Saturday, March 24, 2018
The mini essay, WINTER BACK YARD, which is posted atop this entry was evidently published in The New Yorker sixty-seven years ago today. It's by E.B. White and, as you may recall, I've already featured this particular essay in bygone years here on Blogger. Because today marks the anniversary of its publication, and because I admire the written works of E.B. White; and because I adore the bird type known as dark-eyed juncoes, I'm posting the essay again.
I so agree with White that these birds "are beautifully turned-out little character(s) who look as though (they) are on (their) way to an afternoon wedding" — or any occasion where one usually dresses up.
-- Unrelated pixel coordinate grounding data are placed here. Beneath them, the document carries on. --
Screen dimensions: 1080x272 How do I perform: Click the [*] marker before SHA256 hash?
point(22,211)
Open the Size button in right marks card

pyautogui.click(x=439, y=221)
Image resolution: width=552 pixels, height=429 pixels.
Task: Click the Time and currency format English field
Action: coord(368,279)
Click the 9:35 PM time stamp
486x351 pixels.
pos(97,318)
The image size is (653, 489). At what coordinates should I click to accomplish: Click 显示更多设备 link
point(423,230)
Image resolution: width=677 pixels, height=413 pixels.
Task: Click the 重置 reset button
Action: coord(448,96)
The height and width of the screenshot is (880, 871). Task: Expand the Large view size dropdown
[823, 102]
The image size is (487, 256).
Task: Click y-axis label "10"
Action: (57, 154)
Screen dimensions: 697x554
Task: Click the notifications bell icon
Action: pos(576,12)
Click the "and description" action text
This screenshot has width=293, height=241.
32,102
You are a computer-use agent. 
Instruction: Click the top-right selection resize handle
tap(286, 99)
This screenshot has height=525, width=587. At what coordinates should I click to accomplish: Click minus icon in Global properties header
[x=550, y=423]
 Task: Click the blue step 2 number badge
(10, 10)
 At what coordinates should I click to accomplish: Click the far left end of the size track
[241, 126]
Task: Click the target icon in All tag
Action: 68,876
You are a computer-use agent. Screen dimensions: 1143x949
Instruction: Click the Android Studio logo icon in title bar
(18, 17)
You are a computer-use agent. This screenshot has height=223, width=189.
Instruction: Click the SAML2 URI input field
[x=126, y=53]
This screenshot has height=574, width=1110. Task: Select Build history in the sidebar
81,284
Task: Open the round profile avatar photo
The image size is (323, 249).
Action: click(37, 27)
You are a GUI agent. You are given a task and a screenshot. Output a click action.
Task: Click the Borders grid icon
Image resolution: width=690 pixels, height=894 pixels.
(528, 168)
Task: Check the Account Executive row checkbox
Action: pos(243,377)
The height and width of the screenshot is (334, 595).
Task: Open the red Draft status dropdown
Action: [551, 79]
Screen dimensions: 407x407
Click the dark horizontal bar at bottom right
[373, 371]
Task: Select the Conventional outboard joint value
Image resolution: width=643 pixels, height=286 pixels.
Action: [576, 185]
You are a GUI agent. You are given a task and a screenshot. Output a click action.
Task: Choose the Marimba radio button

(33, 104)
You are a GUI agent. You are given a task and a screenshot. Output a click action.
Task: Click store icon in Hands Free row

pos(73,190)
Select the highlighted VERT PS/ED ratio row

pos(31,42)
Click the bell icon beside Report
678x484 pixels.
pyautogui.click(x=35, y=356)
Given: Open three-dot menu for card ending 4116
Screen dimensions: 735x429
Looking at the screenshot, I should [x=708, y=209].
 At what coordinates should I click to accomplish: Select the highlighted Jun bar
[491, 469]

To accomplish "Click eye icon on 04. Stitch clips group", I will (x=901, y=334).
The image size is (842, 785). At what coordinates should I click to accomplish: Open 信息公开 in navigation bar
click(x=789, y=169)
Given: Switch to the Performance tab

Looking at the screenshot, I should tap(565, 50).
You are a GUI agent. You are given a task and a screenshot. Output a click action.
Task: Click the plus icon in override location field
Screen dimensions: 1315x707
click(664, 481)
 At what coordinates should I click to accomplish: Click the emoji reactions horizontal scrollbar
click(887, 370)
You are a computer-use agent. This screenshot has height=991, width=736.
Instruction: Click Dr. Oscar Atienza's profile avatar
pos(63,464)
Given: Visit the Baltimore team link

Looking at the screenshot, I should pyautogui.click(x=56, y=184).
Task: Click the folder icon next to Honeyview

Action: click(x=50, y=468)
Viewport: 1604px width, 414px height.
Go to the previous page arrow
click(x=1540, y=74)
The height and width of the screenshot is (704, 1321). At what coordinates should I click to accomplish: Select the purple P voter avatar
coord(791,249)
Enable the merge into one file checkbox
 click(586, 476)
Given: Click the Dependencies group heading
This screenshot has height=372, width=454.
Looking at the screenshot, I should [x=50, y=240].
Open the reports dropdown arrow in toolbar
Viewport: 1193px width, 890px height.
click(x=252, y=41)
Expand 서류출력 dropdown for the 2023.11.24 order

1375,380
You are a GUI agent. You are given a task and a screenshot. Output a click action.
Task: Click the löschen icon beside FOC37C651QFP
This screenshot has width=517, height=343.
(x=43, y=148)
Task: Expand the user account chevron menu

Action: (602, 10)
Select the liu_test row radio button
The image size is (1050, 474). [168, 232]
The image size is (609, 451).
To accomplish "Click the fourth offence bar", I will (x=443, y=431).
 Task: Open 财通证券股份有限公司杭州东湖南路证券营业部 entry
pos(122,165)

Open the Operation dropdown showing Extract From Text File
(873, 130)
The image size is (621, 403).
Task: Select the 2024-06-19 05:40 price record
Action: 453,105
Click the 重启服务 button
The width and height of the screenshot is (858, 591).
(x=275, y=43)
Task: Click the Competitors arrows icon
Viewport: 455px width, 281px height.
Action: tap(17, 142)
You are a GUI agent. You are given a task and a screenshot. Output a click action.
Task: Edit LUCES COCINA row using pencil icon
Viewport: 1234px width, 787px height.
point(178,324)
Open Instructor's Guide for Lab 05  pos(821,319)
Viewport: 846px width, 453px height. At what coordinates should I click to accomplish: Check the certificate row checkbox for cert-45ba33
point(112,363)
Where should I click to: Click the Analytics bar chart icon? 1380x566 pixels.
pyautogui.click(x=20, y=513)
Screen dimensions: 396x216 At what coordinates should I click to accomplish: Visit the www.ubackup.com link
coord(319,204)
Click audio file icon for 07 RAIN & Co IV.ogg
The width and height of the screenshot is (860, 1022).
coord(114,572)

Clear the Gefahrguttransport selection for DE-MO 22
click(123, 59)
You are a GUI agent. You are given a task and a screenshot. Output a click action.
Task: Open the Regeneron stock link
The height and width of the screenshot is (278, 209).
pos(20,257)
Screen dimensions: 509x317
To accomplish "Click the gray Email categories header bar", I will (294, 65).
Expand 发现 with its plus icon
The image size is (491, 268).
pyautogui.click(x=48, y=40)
A few pictures of a lone junco spending time in my rooftop garden can be seen directly below:
I'm not the only one who is impressed when dark-eyed juncoes visit my place.
Friday, March 23, 2018
There is currently a twenty-three foot tall fiber-glass sculpture known as Wind Sculpture (SG), which was created by Yinka Shonibare (a British-Nigerian artist), that can be found at at the southeast entrance to Central Park (on the Doris C. Freedman Plaza). It will be there until October 14, 2018.
Partial views of Shonibare's sculpture can be seen in the photographs atop this entry. As you can see by looking in the lower right hand corner of the last picture, a lone pigeon (indicated by an arrow that I've affixed to my photograph) is fascinated by it.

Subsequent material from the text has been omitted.